Durante la misma jornada, un grupo de migrantes que nadó hasta la playa de Tarajal fue recibido por soldados que los escoltaron de regreso a Marruecos. Según las autoridades españolas, la mayoría de quienes ingresaron a territorio español en el norte de África en los últimos dos días ya volvió a territorio marroquí.
Tras jornadas de caos y calles abarrotadas, los habitantes de Ceuta amanecieron este sábado con una tensa calma. El alcalde Juan Jesús Vivas afirmó: "La vida en esta ciudad se ha visto alterada a raíz del incidente fronterizo" y agregó: "El regreso de la gente ha comenzado satisfactoriamente, pero el proceso debe completarse".
La Agencia Noticias Argentinas pudo saber que la autoridad local también sostuvo que "la ciudad aún no ha recuperado la normalidad", una postura que contradijo la versión del ministro del Interior, Fernando Grande-Marlaska, quien señaló: "En menos de 48 horas, la situación en Ceuta ya no tiene nada que ver y la normalidad se está alcanzando".
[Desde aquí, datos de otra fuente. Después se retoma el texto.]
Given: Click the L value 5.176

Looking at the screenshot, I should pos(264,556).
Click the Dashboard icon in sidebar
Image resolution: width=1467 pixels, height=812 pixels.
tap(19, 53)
Según Madrid, 48.000 de los 50.000 migrantes que irrumpieron en territorio español ya habían regresado a Marruecos y ninguno de ellos llegó a Europa. En ese marco, el presidente del Gobierno español, Pedro Sánchez, cuestionó la actitud "egoísta" de algunos países de la Unión Europea ante la crisis migratoria y, en una carta dirigida a los dirigentes de las instituciones europeas, sostuvo que "una actitud así -motivada por prejuicios, informaciones falsas, ignorancia o intereses políticos- no solo es contraria al derecho europeo, al derecho humanitario y a los principios de solidaridad que nos unen, sino que también va en contra de los intereses a largo plazo de Europa".